2009; 208 pages. New Author? : Yes. Book #4 in the Aggie Underhill Mysteries series. Genre : Murder-Mystery; Cozy. Overall Rating : 5½*/10.
Palm Springs, California is usually a quiet place, full of retirees playing golf, shopping, and going to book clubs. So it was rather unusual to have two bizarre deaths – one in a hot tub and one on a tram car (literally) – within 24 hours.
Fortunately, the police have determined that both deaths were accidental. A coincidence. But Aggie Underhill is not so sure. So she plans to do a little investigating on her own.
Another word for it might be “snooping”. But Aggie’s instincts have been reliable in the past.
What’s To Like...
There’s a cast of characters at the beginning, which came in handy for squaring away the various relationships of the recurring characters from the get-go. This is a standalone novel, as well as Book 4 in the series, and I didn’t feel I was missing much by not having read any of the earlier books. It is also a “cozy”, and I quite enjoy that sub-genre in Murder-Mysteries. As such, there’s very little blood, no sex scenes, and only a smattering of mild cussing.

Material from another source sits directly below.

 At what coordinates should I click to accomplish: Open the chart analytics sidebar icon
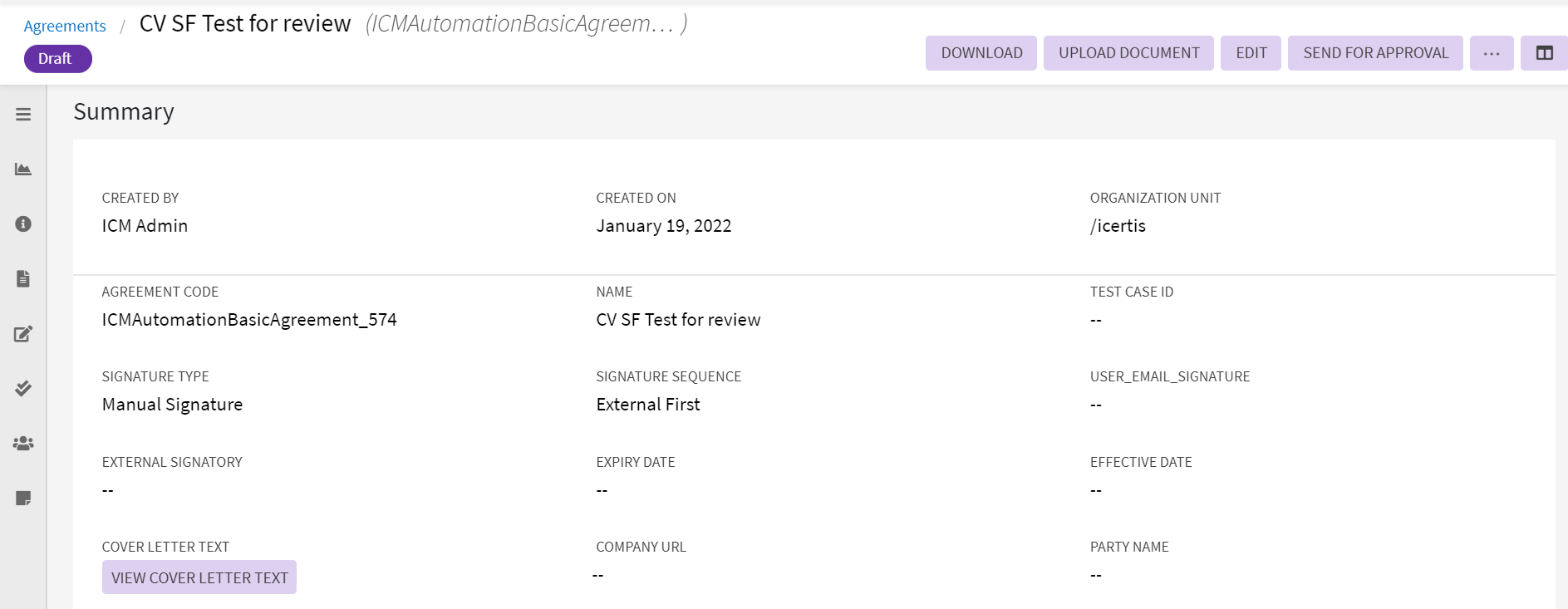23,169
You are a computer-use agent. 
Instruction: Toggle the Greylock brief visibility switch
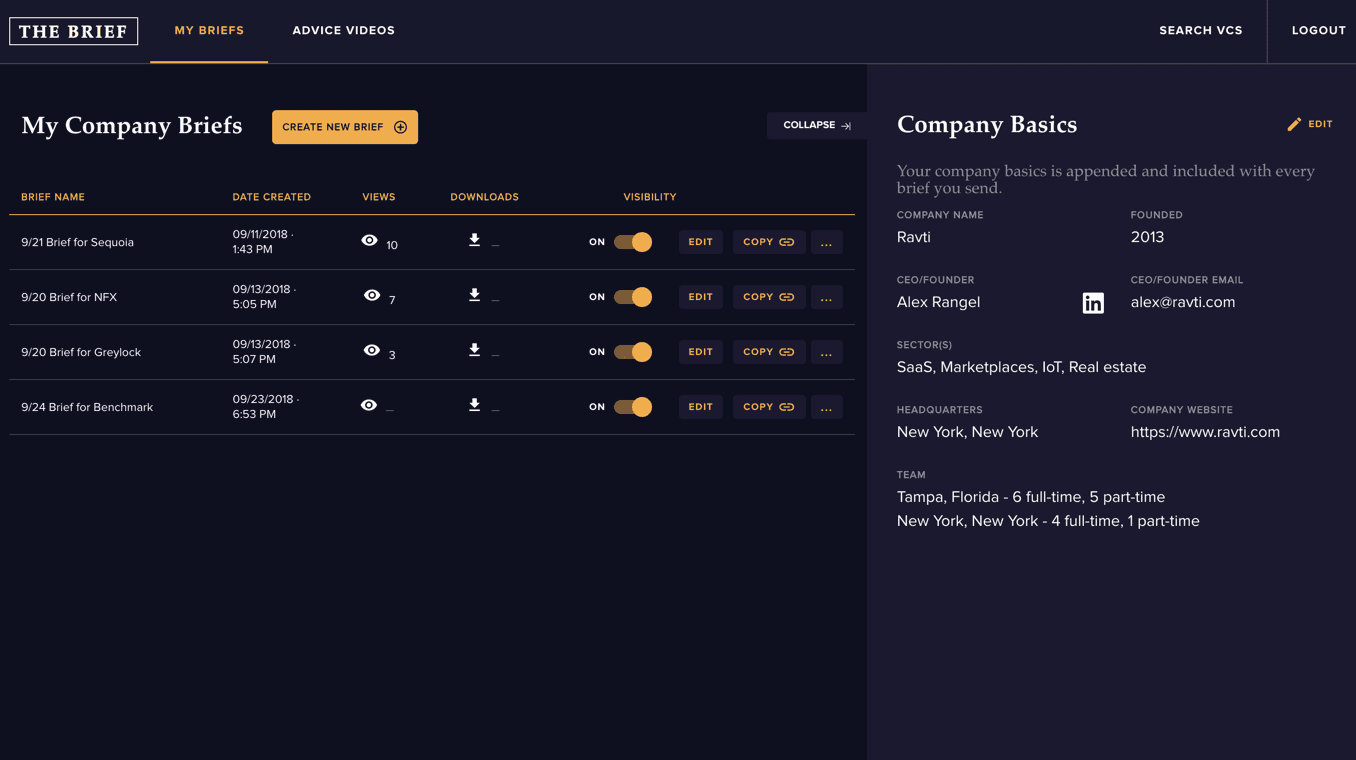click(633, 352)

A Hardboiled Murder is short, light read. There’s a nice twist early on to get your attention. Stylistically, it reminds me of the old Angela Lansbury television series, Murder, She Wrote. The main character is a 53-year-old, widowed, well-off spinster, with the hots for one of the local police officers. There’s no depth to any of the characters, but they’re all pleasant enough and quirky enough to be interesting.
This isn’t really a whodunit. Aggie pokes and prods, but frankly doesn’t discover much. So if you try to solve the case alongside her, you will be frustrated by the lack of progress. At the end, the revealing of the baddie seemed arbitrary to me, although in retrospect, there was one clue earlier that I should’ve picked up on. In this regard, it reminded me of Silence of the Hams (reviewed here), which I read a long time ago, and was very unimpressed with.

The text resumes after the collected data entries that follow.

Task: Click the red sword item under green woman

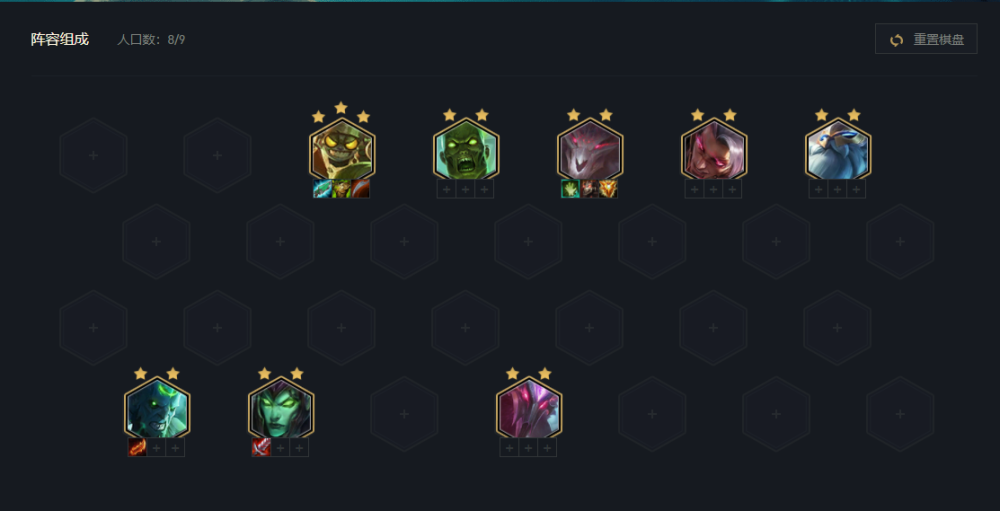Action: pyautogui.click(x=261, y=447)
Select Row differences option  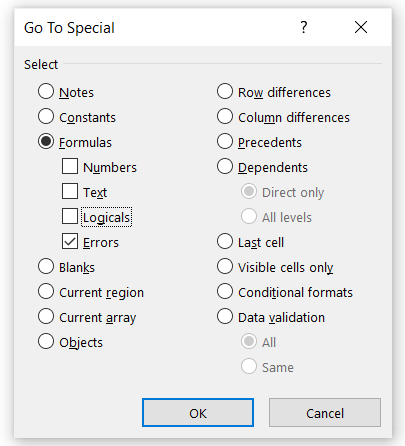[x=225, y=91]
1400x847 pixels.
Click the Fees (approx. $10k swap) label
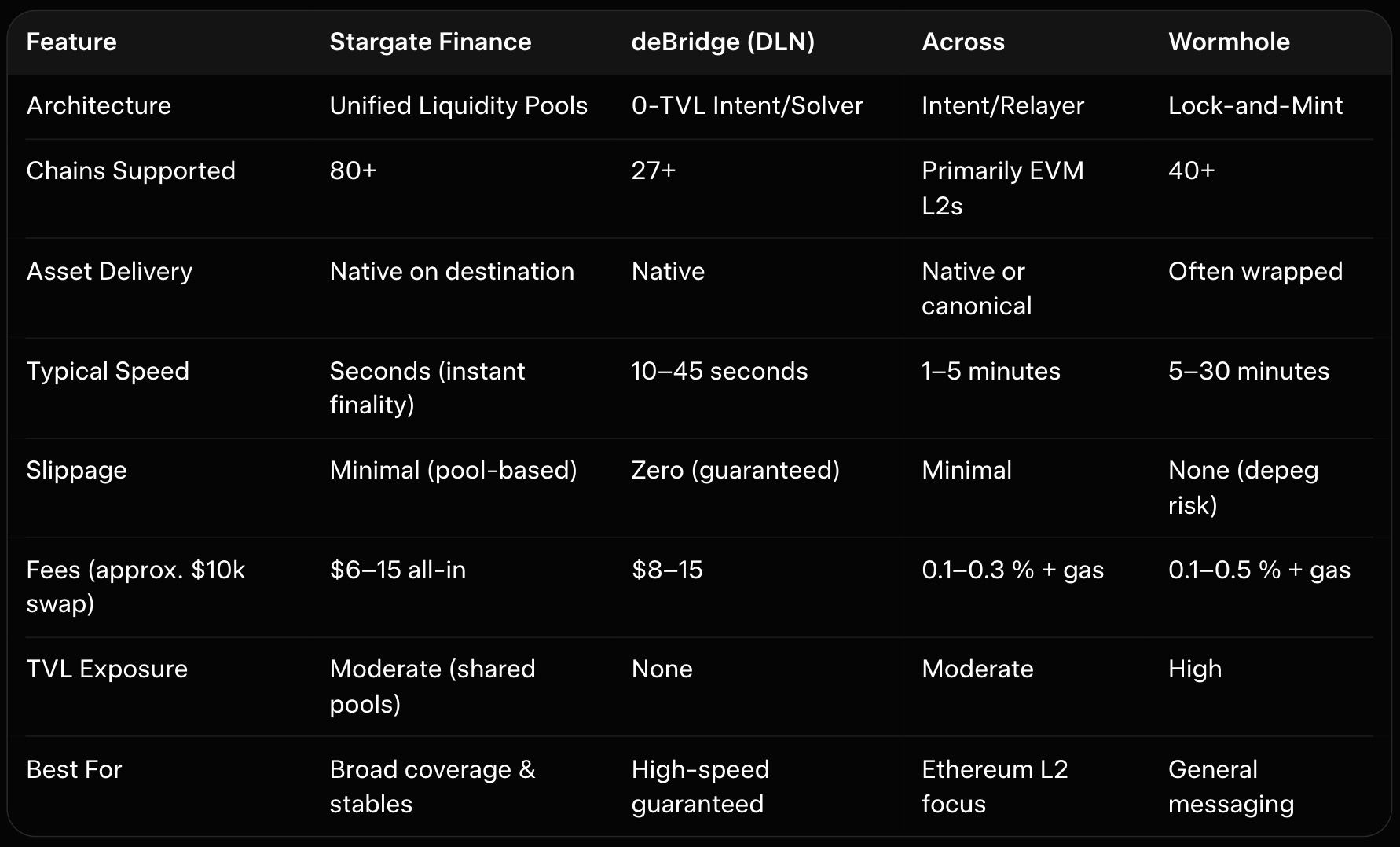click(x=135, y=586)
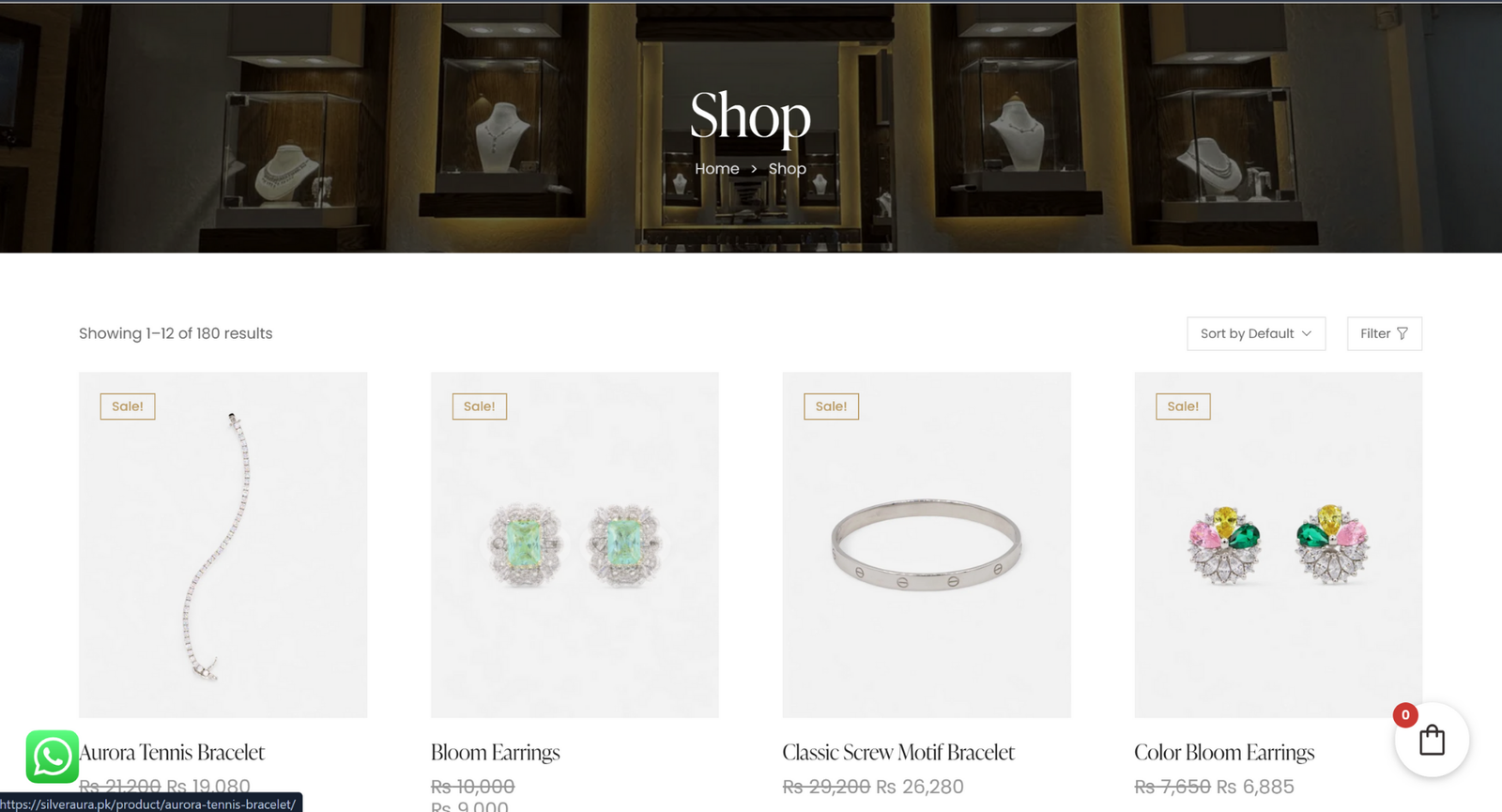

“I was stood up for an appointment,” Roger reminded her. “That stung a bit.”
“That’s hardly her fault. She was dead. Remember?” Betty reminded him while having an early dinner, late lunch, at a restaurant in the mall.
“Oh, yeah. I guess that’s excusable. Still hurts though. Rejection always does. It’s not easy to get over being stood up.”
“It’s not easy getting over being dead.” (loc. 1788)
“What’s wrong? Is the garage a mess, too?”
“That’s a ZR1!”
“What are you talking about?” Betty stuffed her hands on her hips. “You’re not making sense. ZR1?”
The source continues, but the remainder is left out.